Order now, pay later
La strategia più aggressiva è quella di cercare di siglare contratti commerciali di medio periodo con pagamento dilazionato nel tempo a un tasso non fisso. È una tattica a suo modo rischiosa, perché parte dal presupposto che il GBP tenderà a indebolirsi nei confronti dell’Euro sul 2021. Il pericolo è una caratteristica innata del mondo degli affari: tuttavia, legare il proprio business alle fluttuazioni dei mercati monetari in questo momento sembra una buona idea per chi usa l’Euro come moneta. Le controindicazioni di questa strategia riguardano principalmente i possibili accordi bilaterali che il Regno Unito cercherà di siglare con le ex-colonie. Nel caso in cui si creasse, per esempio, una no tax area tra Gran Bretagna e Stati Uniti, questo darebbe vigore alla GBP e farebbe pendere la bilancia commerciale dal lato inglese. Altra incognita è data dal comportamento della Bank of England, ora che si trova slegata dai vincoli imposti dalla BCE in termini di immissione di moneta. Lo scenario più favorevole in questo caso sarebbe un’immissione di denaro che porterebbe a un calo del valore del GBP e al rafforzamento dell’Euro. In questo caso, per una PMI italiana sarebbe fondamentale garantire prima gli ordini per essere sicuri di non perdere le quote di mercato del proprio bene o servizio esportato.
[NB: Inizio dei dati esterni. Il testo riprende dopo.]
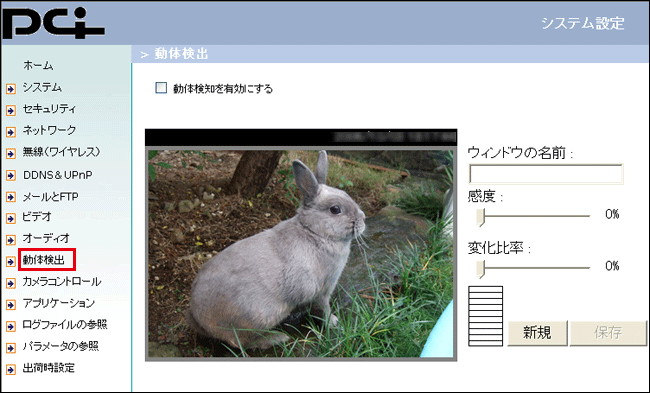Image resolution: width=650 pixels, height=393 pixels.
Task: Click the 変化比率 slider handle
Action: 480,269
Tutto al contrario, invece, per gli importatori: la prospettiva di un calo del valore del GBP potrebbe rendere molto più conveniente acquistare beni e servizi col passare del tempo, e questa tattica, quindi, potrebbe essere applicata anche per chi importa.
Tasso fisso conveniente
Ipotizzando un calo del GBP e un naturale desiderio di minore esposizione da parte delle aziende inglesi, si potrebbe cercare con la controparte un accordo che non scontenti nessuno. Significherebbe siglare oggi un contratto di medio termine a un tasso di cambio che convenga a entrambi: l’ideale sarebbe leggermente superiore all’attuale soglia di decrescita del valore del GBP in prospettiva sul 2021. In questo modo, si manterrebbe la quota di mercato, riuscendo a non erodere i propri utili e a soddisfare le esigenze della controparte. Questa strategia è decisamente meno rischiosa, ma presuppone che dall’altra parte ci sia un interlocutore disposto ad ascoltare.
Aprire un conto in GBP
Un’altra alternativa può essere quella di aprire un conto corrente in GBP in cui riversare i pagamenti ricevuti dalla Gran Bretagna. Questo permetterebbe da un lato di mantenere business as usual con la controparte e, dall’altro, di progettare azioni su un periodo di tempo più lungo, difendendosi da un’eventuale salita del valore del GBP fino ad arrivare, potenzialmente, a guadagnarci. Certo, questa strategia prevede un’immobilizzazione di cassa che non tutte le aziende possono permettersi, specie quelle con un basso cash flow, infatti la prospettiva sarebbe quella di tenere in mano il portafoglio in GBP fin quando il cambio con l’Euro non sarà di nuovo conveniente.
Insomma, se tanti scenari restano ancora aperti e alcuni lasciano già ipotizzare veri e propri “Big Bang” per la loro portata, è tempo di iniziare a prepararsi a navigare nell’incertezza ponendo in atto qualche strategia utile.